All lines from the one that contains "Click the chevron next to Fattura / Ricevuta" to the end of the data must be retyped exactly. Pictures are not retyped.

>>>

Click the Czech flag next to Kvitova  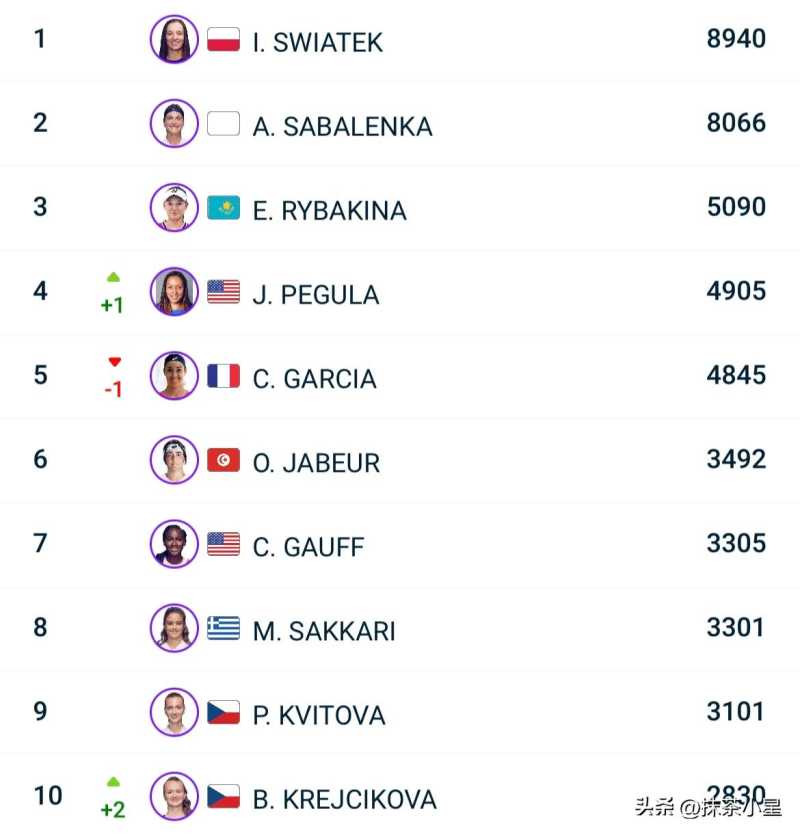[223, 712]
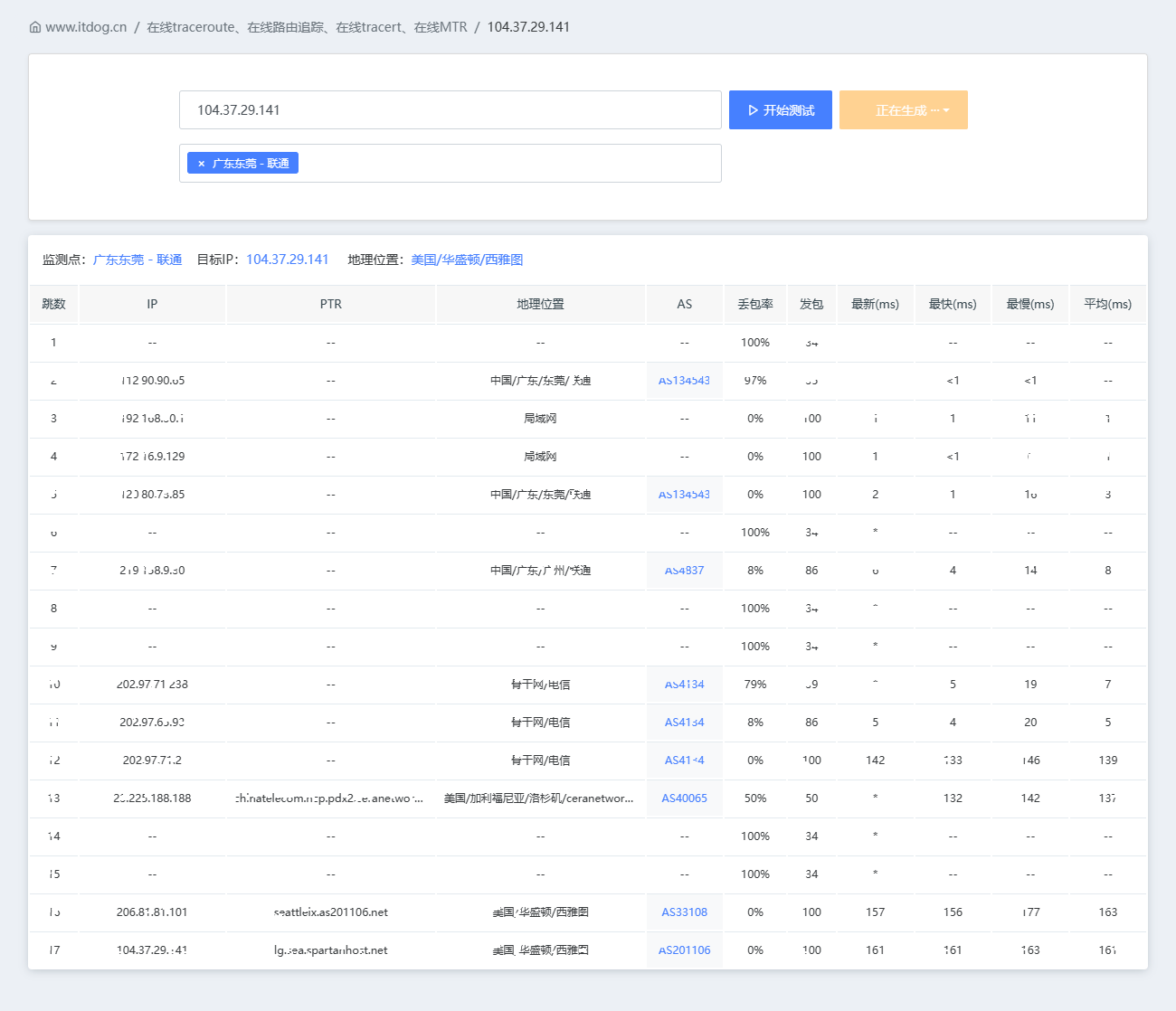
Task: Focus the IP address input field
Action: [450, 110]
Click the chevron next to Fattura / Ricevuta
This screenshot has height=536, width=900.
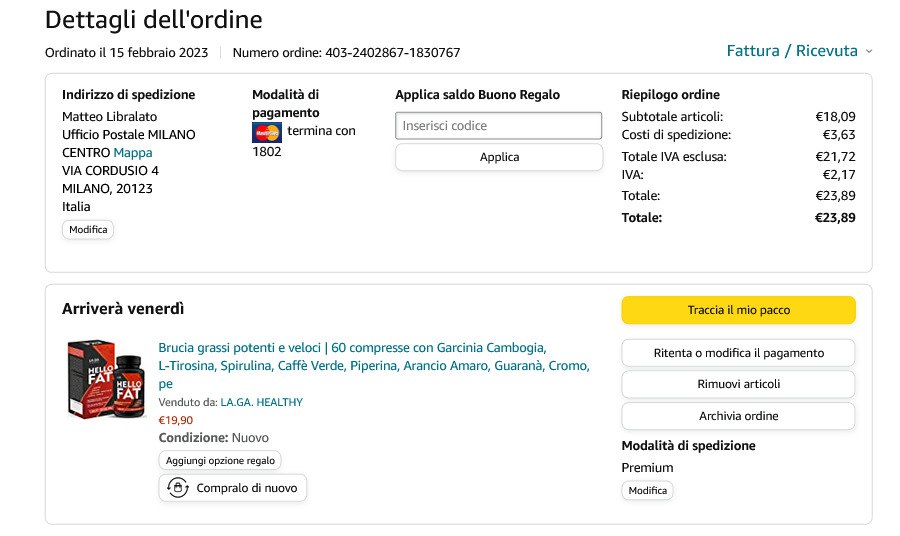869,52
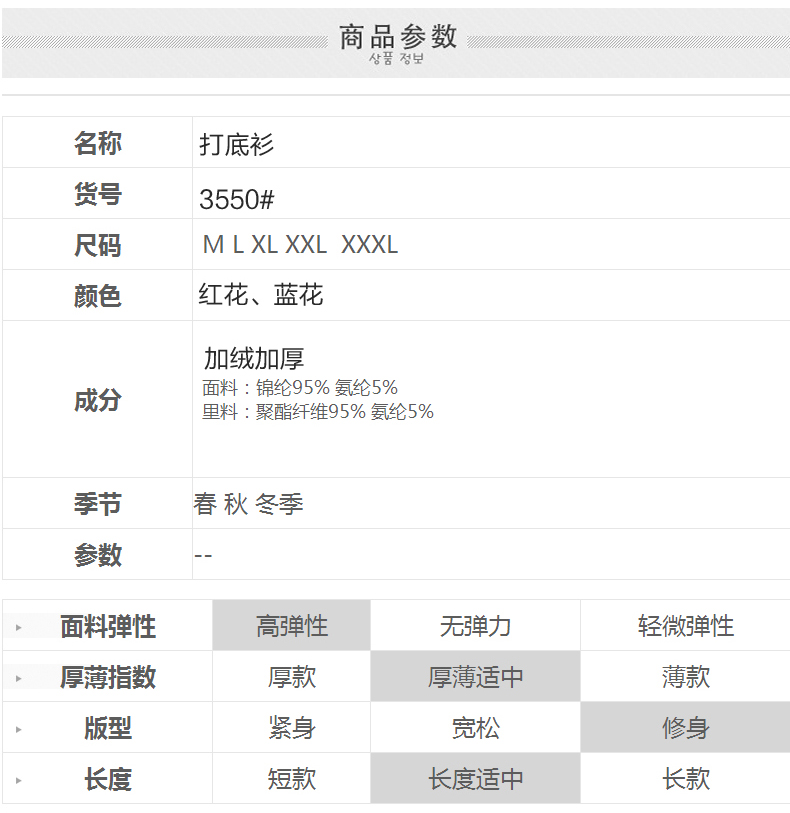The width and height of the screenshot is (790, 813).
Task: Select the highlighted 长度适中 cell
Action: point(475,779)
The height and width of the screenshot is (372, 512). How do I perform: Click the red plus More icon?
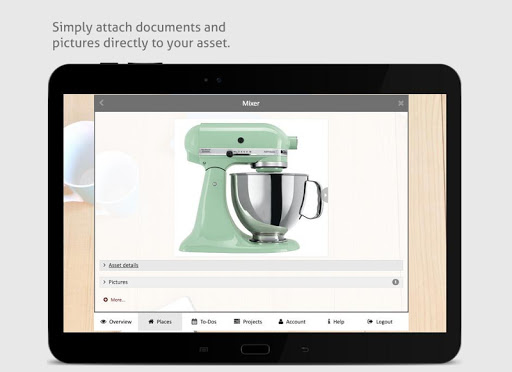click(105, 300)
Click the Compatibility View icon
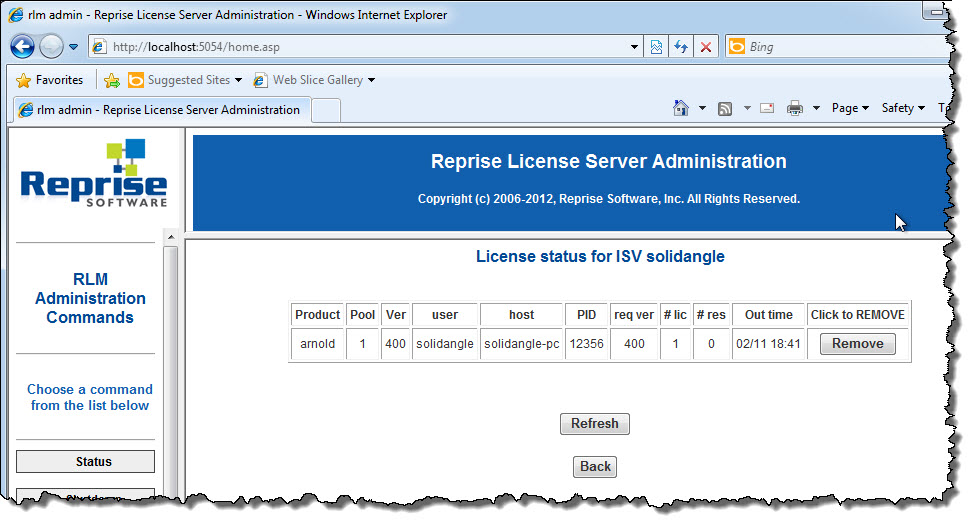Image resolution: width=974 pixels, height=524 pixels. (x=657, y=47)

<<<

Completed task.
Click the chevron next to Fattura / Ricevuta
This screenshot has height=536, width=900.
869,52
The width and height of the screenshot is (790, 813).
Task: Select the highlighted 长度适中 cell
Action: point(475,779)
The height and width of the screenshot is (372, 512). How do I perform: Click the red plus More icon?
click(105, 300)
Click the Compatibility View icon
Image resolution: width=974 pixels, height=524 pixels. (x=657, y=47)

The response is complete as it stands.